Cass Lake-Bena's Caraira Jensen receives NMRC scholarship
Cass Lake-Bena High School student and Accelerators member Caraira Jensen was recently named a $500 scholarship recipient for the Northern Minnesota Robotics Conference Scholarship Program.
CASS LAKE — Cass Lake-Bena High School student and Accelerators member Caraira Jensen was recently named a scholarship recipient for the Northern Minnesota Robotics Conference Scholarship Program.
With plans to pursue engineering, Jensen will receive a $500 general scholarship for underrepresented groups, which is available to any student participating in robotics from the NMRC’s service area but awarded specifically to address the needs of underrepresented groups.
Students can pursue any career or area of interest they have during post-secondary education whether it’s a four-year or two-year institution or an industry-standard trade program, a release said.
Jensen wrote about her FIRST Robotics experiences in the essay portion of her scholarship application.
“I had thought about a lot of different careers I could go into, but none stood out.

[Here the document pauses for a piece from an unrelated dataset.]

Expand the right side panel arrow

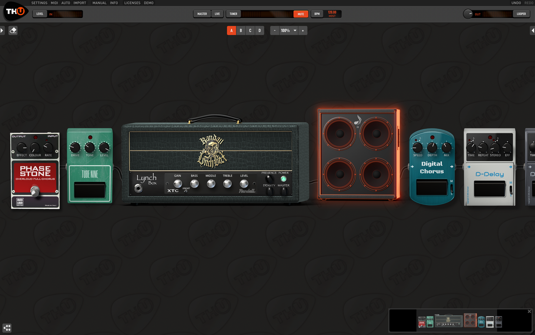tap(532, 30)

Participating in robotics led me to the field of engineering,” she wrote. “Having hands-on experience and knowledge of engineering through robotics. ... I know the experiences that robotics has given me I can use throughout my whole life.
“Being a female going into the field of engineering, I know it is going to be tough, but FIRST has given me confidence in my abilities, I know I can do anything I want to.”
Cass Lake-Bena Head Coach Jesse Frost wrote a letter of recommendation for Jensen, stating, “Our boys' build team turns to her expertise for ideas. … She sees what needs to be done, or what aspect of the game needs to be built upon and leads the team to make those changes or learn that skill.“
A second $500 general scholarship was awarded to Alexandria High School student and Mechatronics member Alicia Erickson.
“The NMRC strongly believes that we should not only support our students while in high school but that we should do what we can to ensure that they have lifelong success,” the release added. “We want robotics to have a lasting and positive effect that students find life-changing.”